1 files changed, 152 insertions, 0 deletions
diff --git a/src/armnn/optimizations/FuseBatchNorm.hpp b/src/armnn/optimizations/FuseBatchNorm.hpp
new file mode 100644
index 0000000000..e8e8c5d77f
--- /dev/null
+++ b/src/armnn/optimizations/FuseBatchNorm.hpp
@@ -0,0 +1,152 @@
+//
+// Copyright © 2020 Arm Ltd and Contributors. All rights reserved.

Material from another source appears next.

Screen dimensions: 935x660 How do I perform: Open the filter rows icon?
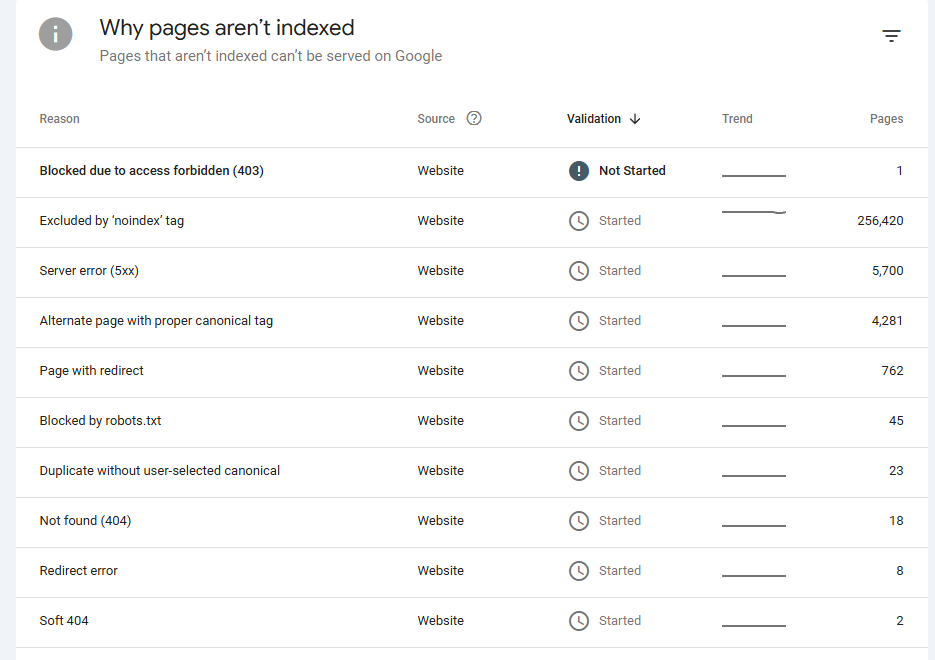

+// SPDX-License-Identifier: MIT
+//
+
+#pragma once
+
+#include "Optimization.hpp"
+#include <armnnUtils/DataLayoutIndexed.hpp>
+
+namespace armnn
+{
+namespace optimizations
+{
+
+template <typename ConvLayer>
+class FuseBatchNorm
+{
+public:
+    /// Run for every exclusive connection between any base Convolution layer and a child BatchNorm layer for not
+    /// quantized layers.
+    /// The child will be removed, the base will be removed if it's left unconnected. A new Convolution layer will
+    /// be added, its weights and bias will be calculated using the weights and bias of the base Convolution layer
+    /// combined with the parameters of the child BatchNorm layer.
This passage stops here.